- EXERCISE BRIEF -
Copy the entries below word for word, but omit any pictures they contain.

- PROVIDED RECORDS -
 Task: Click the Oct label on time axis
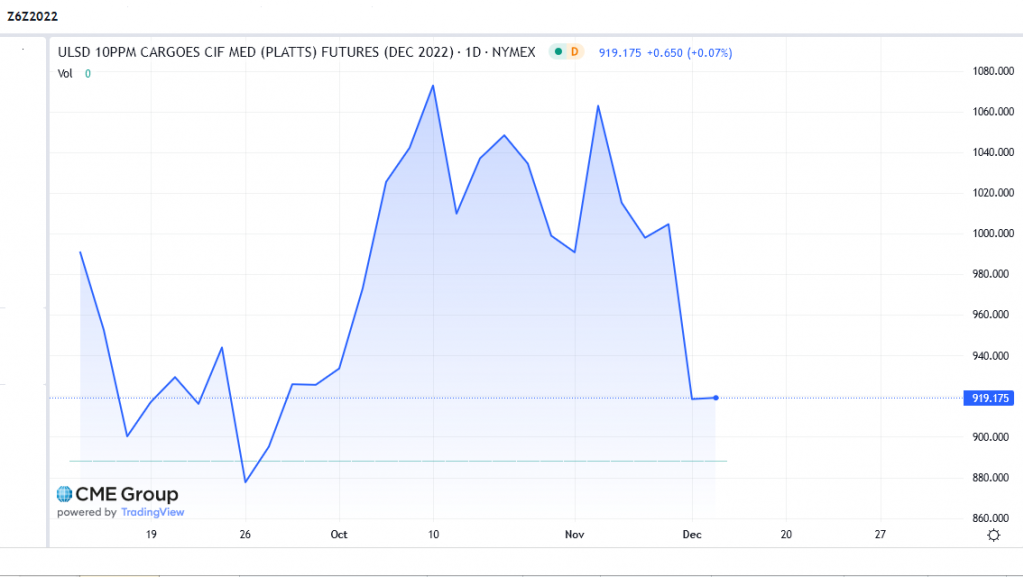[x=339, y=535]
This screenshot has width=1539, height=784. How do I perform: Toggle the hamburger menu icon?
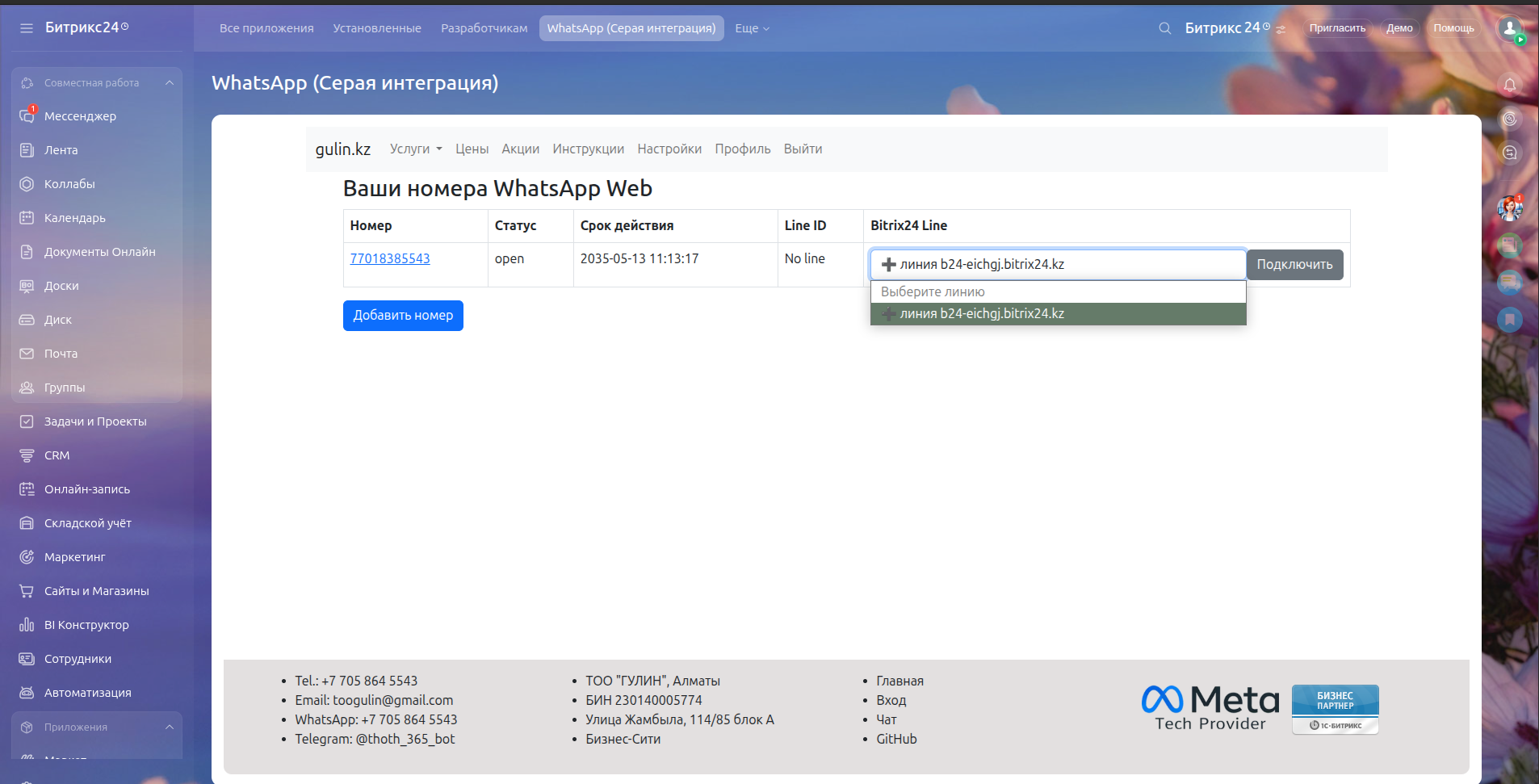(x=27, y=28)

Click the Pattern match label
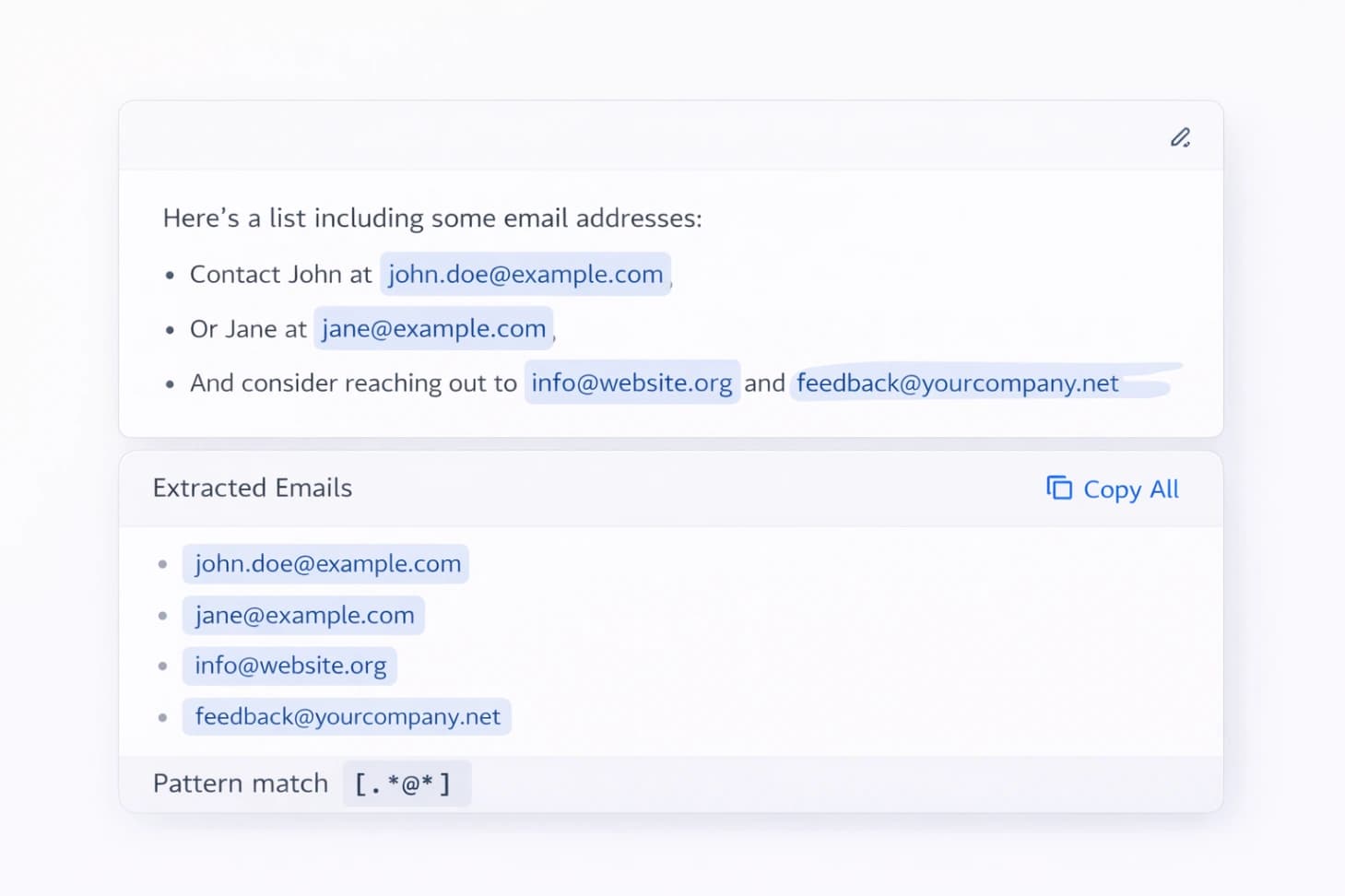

- EXERCISE OUTPUT -
 Task: Click the Oct label on time axis
[x=339, y=535]
This screenshot has width=1539, height=784. How do I perform: Toggle the hamburger menu icon?
(x=27, y=28)

Click the Pattern match label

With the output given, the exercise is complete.